I recently went to Boston, where I had the opportunity to catch a couple of great exhibits. In this post, I will concentrate on the “Global Patterns: Dress and Textiles in Africa exhibit. “The exhibition highlights continuities, innovation, and the exchange of ideas from within and without that characterize dress and textile production in Africa. Part of the exhibit focuses on just a few traditions: indigo resist dyed “adire” cloths from Nigeria, intricately strip-woven “kente” cloths from Ghana, and beaded attire of the Yoruba peoples in Nigeria and the Xhosa and Ndebele peoples in South Africa. Other sections of the show briefly explore African adaptations of European dress and the melding of African styles and global fashions.” It is available for viewing at the Museum of Fine Arts in Boston until January 8, 2012. It is a small exhibit but one worth viewing. Here is a little taste of the exhibit. (It is hard to get the true feel of the intricasy of the designs unless you can see these picture a little closer. Remember, you can click on the pic and click again to get a real close up.)

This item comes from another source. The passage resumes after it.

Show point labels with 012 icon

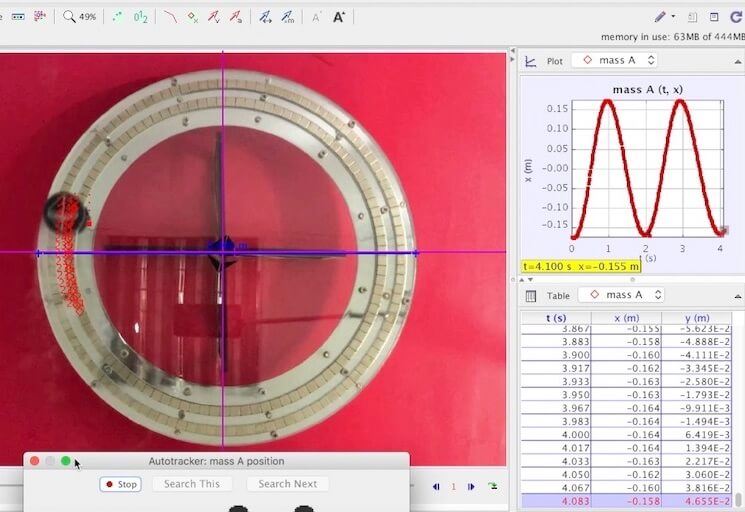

This is a bridal ensemble from the 20th century.” It is made of wool and cotton twill blanket, glass beads, cotton thread, cotton canvas, brass, and leather. “Ndebele brides’ beaded attire includes a richly embroidered blanket; a bridal apron; a beaded veil; a neck ornament; neck, arm, and leg rings; and a distinctive train. On their wedding day, brides receive a grass broom with a beaded handle, alluding to their new domestic duties. In older works, such as the train, white beads predominate and geometric motifs are delicate.”
This is a neck ring from the mid-20th century. It is made of glass beads, straw, thread, and metal tacks. “Among the Ndebele, big neck ornaments are characteristic elements of young unmarried women’s ceremonial attire. They consist of straw rings covered with strands of beads. After marriage, copper or brass neck rings replace them, indicating a woman’s new status.”

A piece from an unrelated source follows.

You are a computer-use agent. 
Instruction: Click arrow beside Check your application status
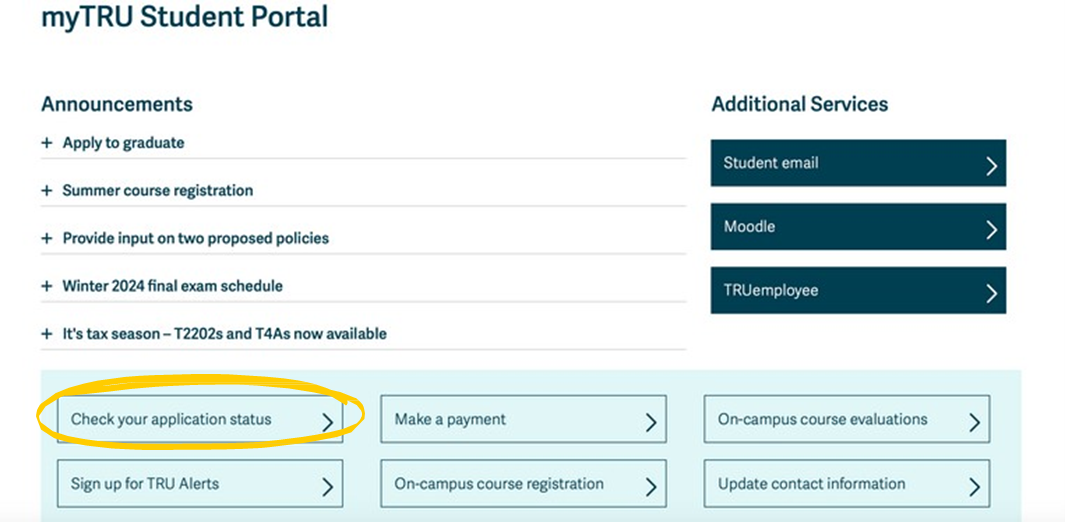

“Glass beads of European manufacture first arrived in Africa during the sixteenth century, in exchange for gold, slaves, ivory, and other raw materials. Among them were so-called seed beads, which became an important artistic medium, and fostered dynamic changes in fashion.”
This is a cape for a member of the Ogboni society from the mid-20th century. It is made of cloth, glass beads, and three iron attachment rings. “When a male member of the Ogboni secret society wore the cape, a rod was inserted into the top cloth to hold it in place. The Ogboni assembled important townsmen who protected the community by dealing with conflicts that threatened its well-being.”
This is an Ifa diviner’s necklace (ikolaba ifa) from the mid-20th century. It is made of locally woven cloth, glass beads, thread crystals, and nuts. “For the Yoruba, Ifa divination helps individuals—whether commoner or king—gain understanding of the forces that affect their lives. Ifa priests receive years of instruction from older priests, learning to interpret signs and master Ifa’s vast oral literature. When they become persons of wisdom, they are allowed to wear beaded necklaces such as this one.”
This woman’s ceremonial skirt (ntchakabwiin) is from the early 20th century. It is made of raffia plain weave and is embroidered with raffia. The Kuba women embroider plain raffia cloth with loops and cut the stitches to create a velvety pile surface. Their freehand patterns do not rigidly repeat design elements, as necessitated by mechanized looms and printing devices used in Western textile production. Rather, they vary shapes interrupt lines, and combine sharply differing units. This freedom appealed to early-twentieth-century European and American textile designers. They appropriated Kuba patterns, a trend that continues to this day.